• _Source text_:
Sequencing data and Genome assembly and annotation
Illumina paired-end (2x150 bp) sequencing of the male-Mll yielded a
throughput of 147.7 Gbp (Table 1), representing a mean coverage of 118x.
The five runs of ONT sequencing of the unsexed-Ei resulted in a 10x
coverage with a read N50 of 9,431 bp. RNA sequencing of the chick-Mll
(2x100 bp) yielded 15 Gbp of data.
We obtained a hybrid assembly with MaSuRCA formed by 4,169 scaffolds,
with an N50 of 2.1 Mbp, and an assembly length of 1.21 Gbp (Table 2,
Figure 1b). The completeness analysis using BUSCO yields a value of
95.9%, and only 0.3% of the complete genes were duplicated and 1.1%
were fragmented (Table 2). Our de novo repeat annotation analysis
shows that 9.95% of the genome consists of repetitive regions (Table
S1), which is within the range of previously sequenced avian genomes (G.
Zhang et al., 2014). Among repeat elements, long interspersed nuclear
elements (LINEs) were the most abundant (4.45% of the genome). The
genome annotation process resulted in a total of 21,959 protein-coding
genes, of which 18,769 (85.5%) have at least one GO associated term,
and 19,218 (87.5%) have hits across the surveyed curated databases
(Table S2).
Blood transcriptome assembly from the chick-Mll resulted in 224,904
transcripts (Table S3). However, BUSCO completeness was only 62.4%,
which was far below genome completeness, probably due to the RNA coming
from a single not very transcriptionally active tissue.
The assembly of the mitogenome of P. mauretanicus resulted in a
single contig of 19,885 bp long, with a coverage (Illumina reads) of
371x, which is around three times higher than the coverage of the
nuclear genome. This mitogenome has the same gene order as other
published Procellariiformes’ mitogenomes (Figure S1). The mitogenome has
two copies of the nad6 gene, as predicted in P.
lherminieri (Torres et al., 2018); the later feature was also
confirmed analysing the mean coverage (illumina reads) across genes
(Table S4).

• _Saved data rows_:
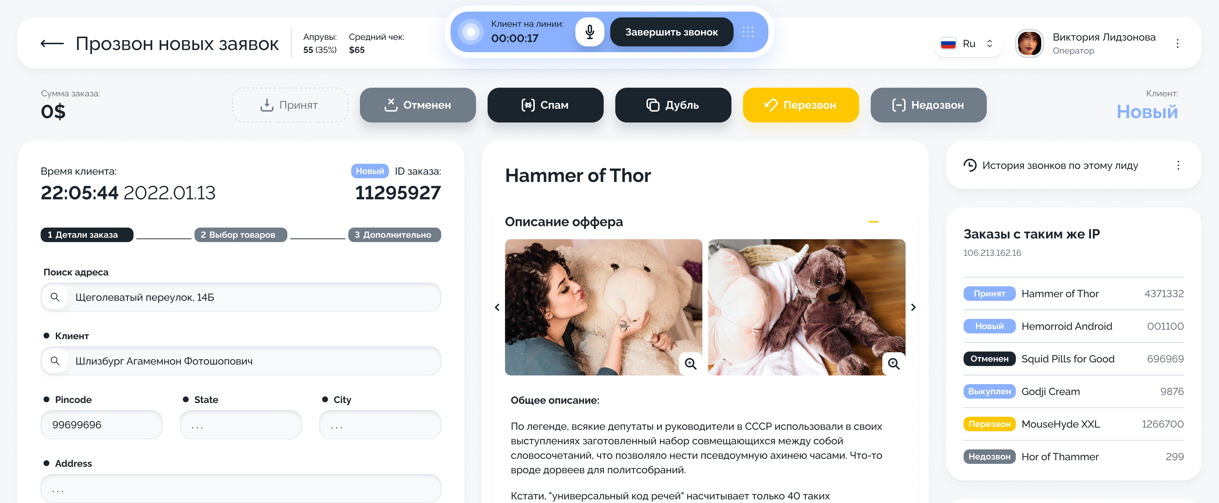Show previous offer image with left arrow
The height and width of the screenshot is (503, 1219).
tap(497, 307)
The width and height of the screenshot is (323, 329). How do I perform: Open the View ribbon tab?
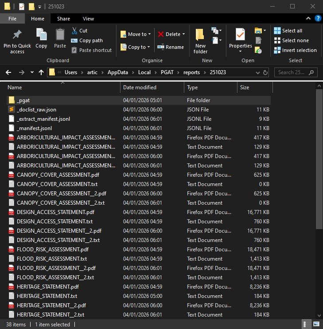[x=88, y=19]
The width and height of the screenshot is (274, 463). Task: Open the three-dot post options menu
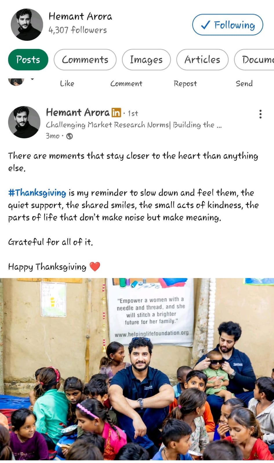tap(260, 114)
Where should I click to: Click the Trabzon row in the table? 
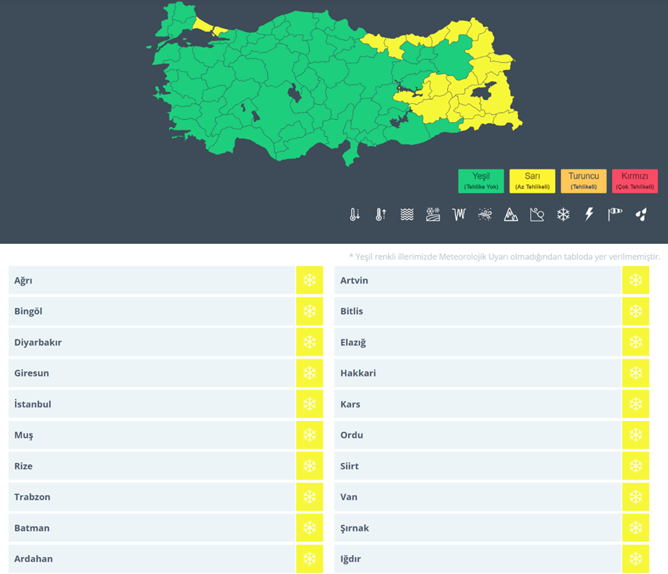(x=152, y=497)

• _Action item_:
Reproduce the genome assembly text from the words "We obtained a" through "(Table S2).", substituting "completeness assessment" for "completeness analysis".

• _Response box_:
We obtained a hybrid assembly with MaSuRCA formed by 4,169 scaffolds,
with an N50 of 2.1 Mbp, and an assembly length of 1.21 Gbp (Table 2,
Figure 1b). The completeness assessment using BUSCO yields a value of
95.9%, and only 0.3% of the complete genes were duplicated and 1.1%
were fragmented (Table 2). Our de novo repeat annotation analysis
shows that 9.95% of the genome consists of repetitive regions (Table
S1), which is within the range of previously sequenced avian genomes (G.
Zhang et al., 2014). Among repeat elements, long interspersed nuclear
elements (LINEs) were the most abundant (4.45% of the genome). The
genome annotation process resulted in a total of 21,959 protein-coding
genes, of which 18,769 (85.5%) have at least one GO associated term,
and 19,218 (87.5%) have hits across the surveyed curated databases
(Table S2).